3. If the earth has warmed since the named baseline, is that an absolute rise or a rise on a larger cyclical pattern or rising and falling global temperatures? Do the Medieval Warm Period or the Little Ice Age suggest a cyclical pattern?
4. How can we know whether the earth is warming or not? This is a question about measurement reliability.

  • How reliable are old data, such as the temperatures recorded a hundred, two hundred or more years ago?
  • How reliable are new data? Was a parking lot installed around a measuring station that used to be surrounded by grass or trees?
  • How representative are the data? Inductive leaps can be problematic.

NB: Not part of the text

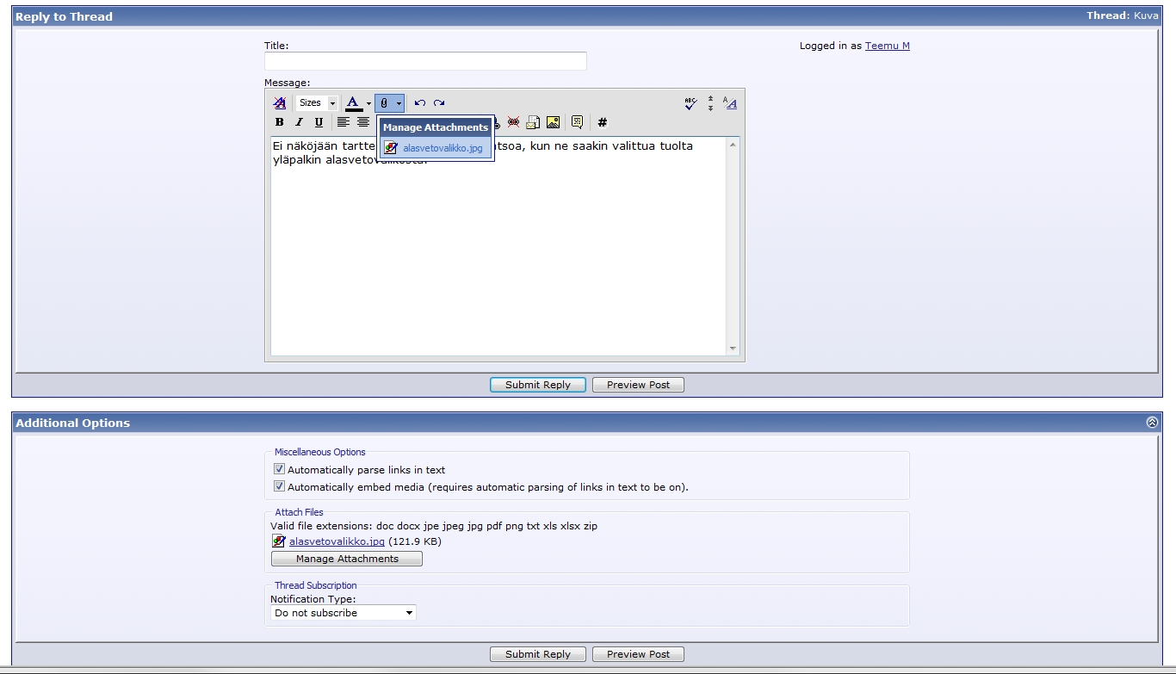
Task: Apply italic formatting to the text
Action: pyautogui.click(x=299, y=122)
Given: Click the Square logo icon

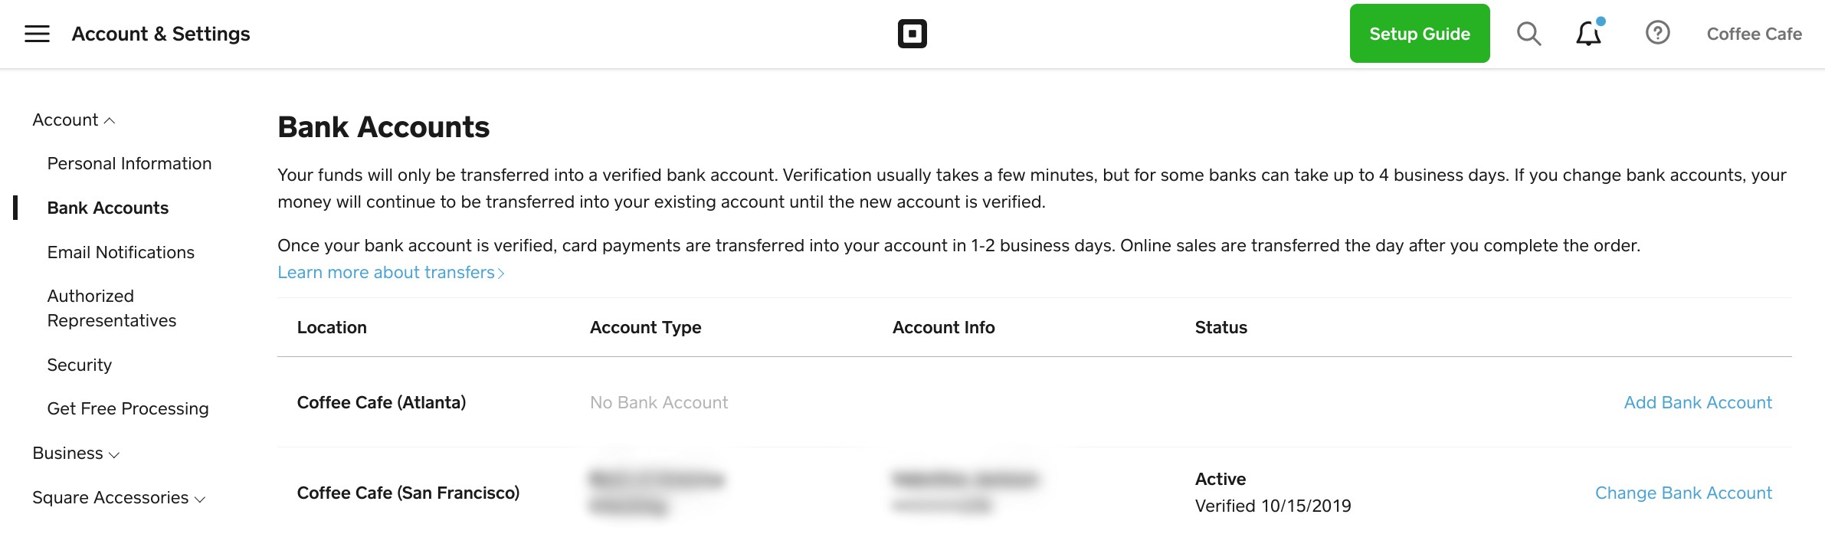Looking at the screenshot, I should click(x=912, y=34).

5. If global warming is occurring indeed, is that bad? During the age of the dinosaurs, the planet must have been pretty lush to leave behind enough plant matter to give us all the oil we now have. And anyone who has raised vegetables or fruit in a hot house knows what huge and delicious produce results.
6. How can we know if global warming will, on balance, be a negative? Sea levels could rise, but starvation might be almost eliminated because of a crop-friendly atmosphere.
7. If global warming is occurring and it is bad, what is causing it? It's popular to throw a dart at human activity such as burning fossil fuels, but is that really the cause? Sunspot activity has also been proposed. Is there a suite of causes and not just one?
8. If global warming is occurring and it's bad and humans are causing it, what can be done to ameliorate it? It's interesting here that some solutions are more popular among the chattering classes than others. Solar power? Got it!, Nuclear power? Not so much. Wind power? Yay. (But those wind generators slice and dice endangered bird species. Guess you have to choose your eco-priorities.)
9. If you have developed a list of what can be done, then what should be done? Who's going to pay for it? Why them? 
10. What if nations don't cooperate? Third world nations just now ramping up their energy needs and production are unlikely to shut down their power plants.

Whatever your position on global warming or climate change, I think it will be helpful to consider some of these questions as entry points for fresh thinking and analysis.